When his father told him he could be anything he wants to be, Kristian had a succinct clapback.

“Don’t ‘Disney Channel’ me,” Kristian said.

Kristian said he feels good about being out of the closet.

“Everyone knows; no one cares,” Kristian said. “So far.”

______________________________________________________________________________________________

PERFECT IN EVERY WAY: A FATHER’S LOVE
by Kevin Shaw

My Gaydar seems to be on the fritz. When my son, Kris, who was 11-years-old at the time announced to me that he was gay, I was shocked. I didn’t see it coming…at all! Sure, he wasn’t a fan of sports, and yes, he was much more a fan of musical theatre and enjoyed
singing and dancing, etc., but…okay, maybe I should have seen it coming. But I didn’t.

My immediate reaction to the news surprised me. First, how could an 11-year-old be so confident in who he was at such a young age and, second, how would everyone else react? As a pansexual man, did I “cause” this? Did I promote it? Would everyone think I had “encouraged” him to become gay?

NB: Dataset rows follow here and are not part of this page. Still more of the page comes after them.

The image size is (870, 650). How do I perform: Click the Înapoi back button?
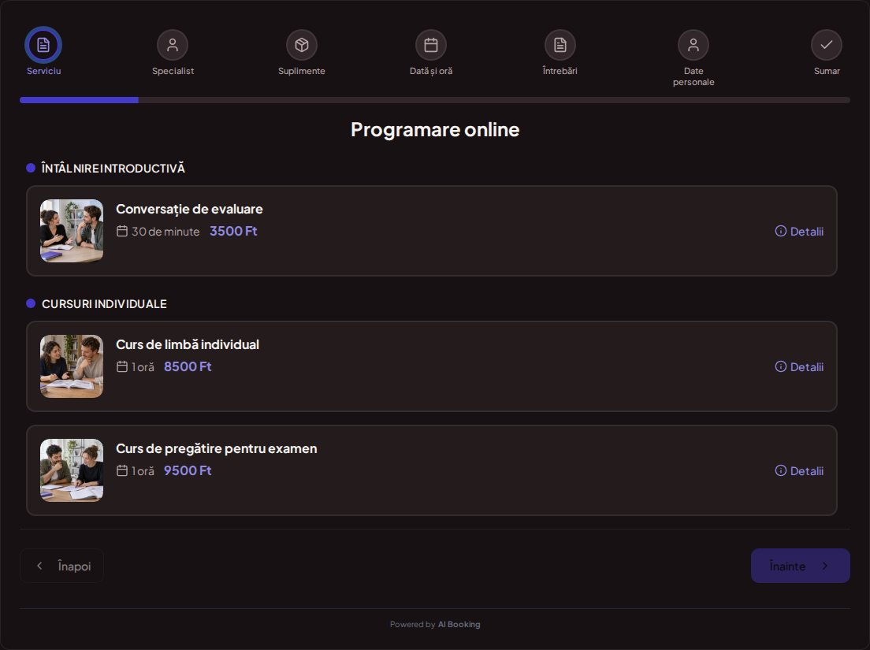[x=61, y=566]
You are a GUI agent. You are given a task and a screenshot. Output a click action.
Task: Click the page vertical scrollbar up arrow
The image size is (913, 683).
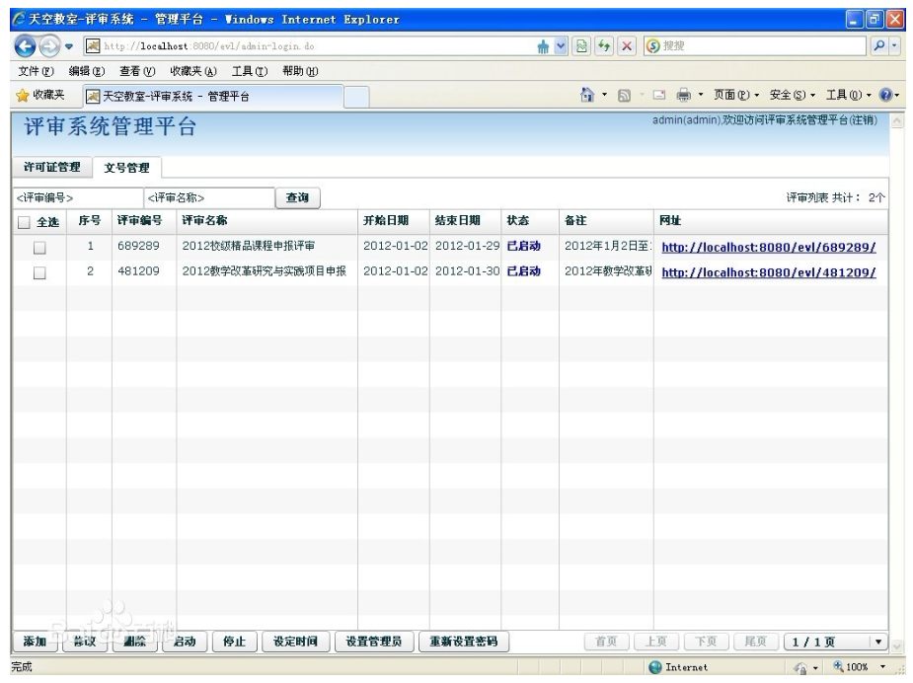[x=896, y=120]
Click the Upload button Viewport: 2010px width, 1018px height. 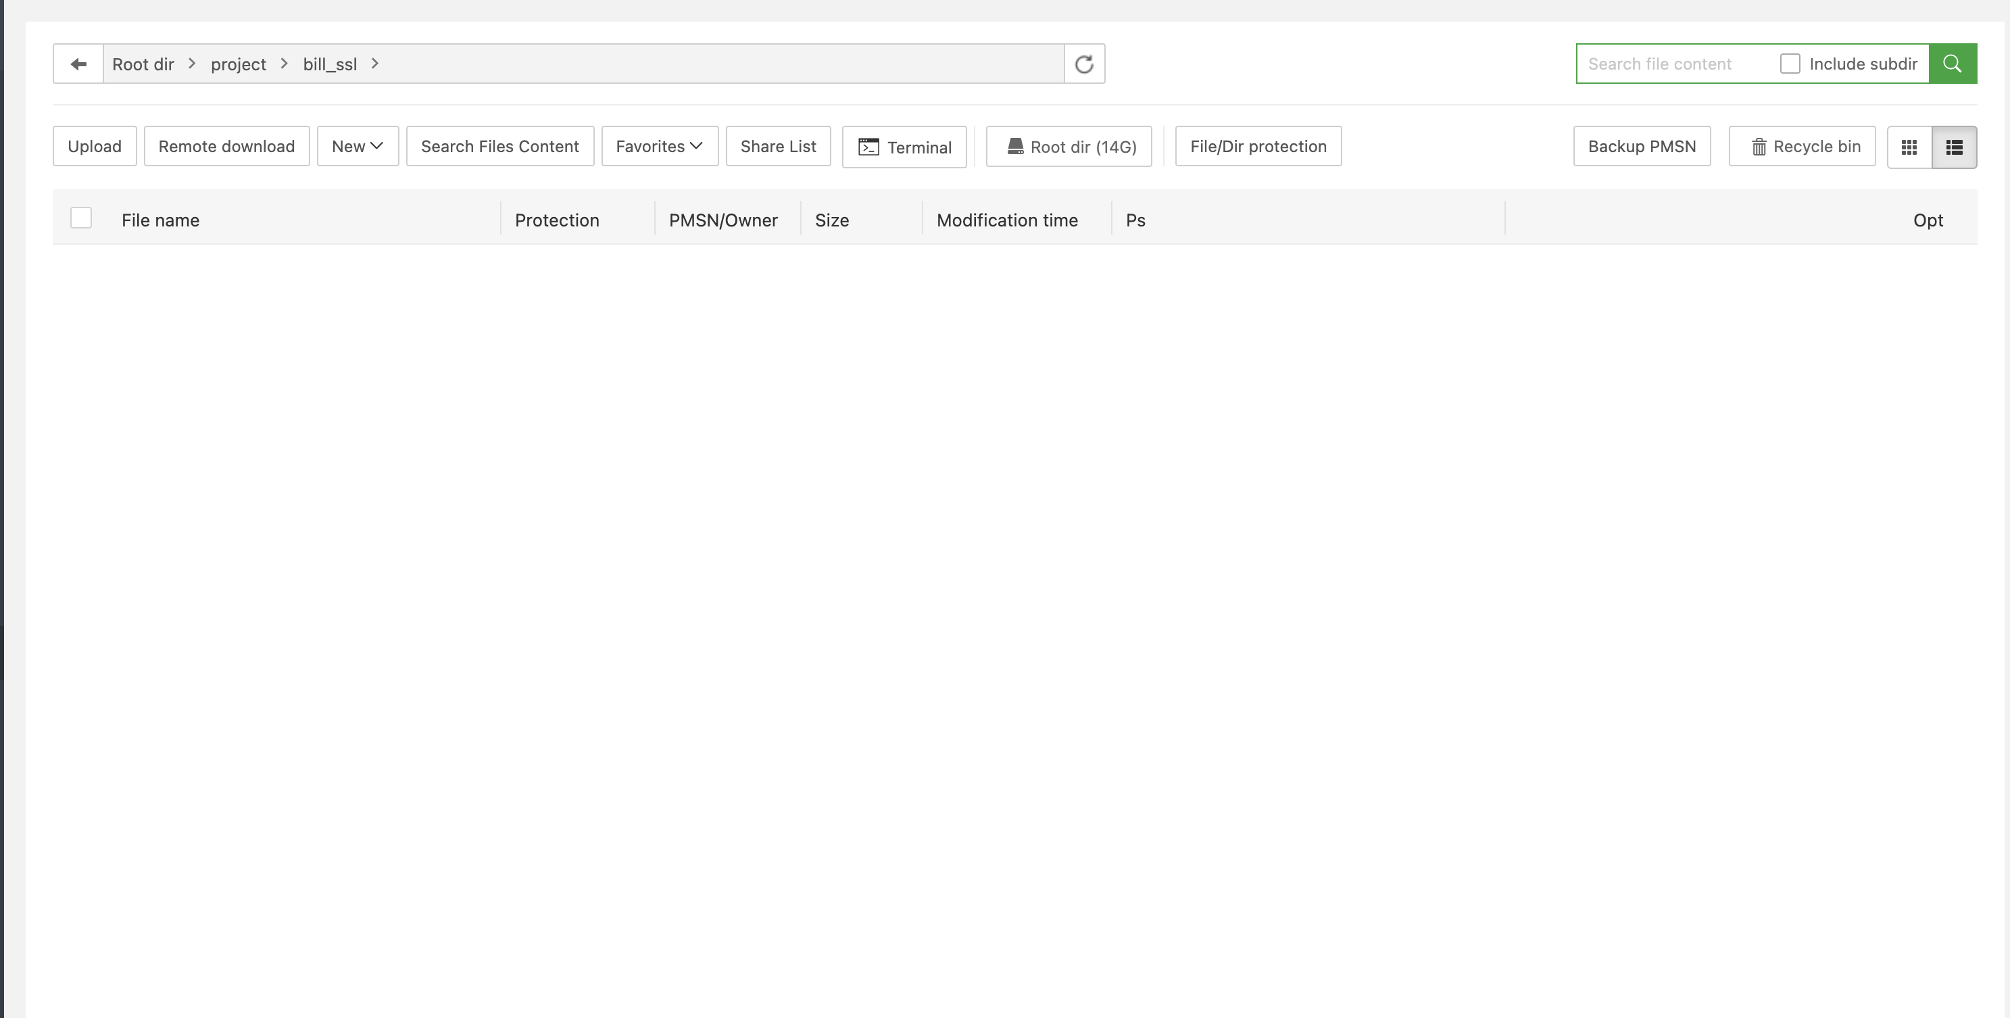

Crazy thoughts, I know, but that’s what I thought. Milliseconds after having those thoughts, I began to worry about his safety. How would his 5th grade classmates react? Would he be the subject of constant bullying? Would his friend’s parents tell their kids to reject him and never speak to him again? Would he be able to enjoy boyhood crushes and “going steady” like everyone else? Perhaps, if we lived in a larger city like Los Angeles or San Francisco, all of this would be easier on him. He wouldn’t have to “suffer.” Suffer? He was fine!

Me with my son kris

I was the one struggling. Not because I didn’t accept him for who he is, but because I’ve experienced the challenges of being a member of the LGBT community in the South. I’ve been the victim of a homophobic attack and had my nose broken simply for sitting with my boyfriend in a public restaurant. I’ve been made fun and rejected by family and friends. As a parent, you just want your kids to be safe and happy.

I’m happy to report though, that, so far, after two years of being out, my 13-year-old gay son is still safe and he’s still happy. All of his friends at Lakeland Middle School know he’s gay and none of them seem to care. He and I went to his first Gay Pride Parade last year and he felt right at home. Even when protesters saw me walking with him and started chanting at me, “Bad Dad! Bad Dad!” Kris was able to dismiss them and laugh.

It’s 2019 and the world has definitely changed. My son and I are going to musicals at the Orpheum, comparing which male celebrities we think are “hot” and watching Rupaul’s Drag Race together. Kris couldn’t be more perfect, more comfortable in his own skin and I couldn’t be more proud of him!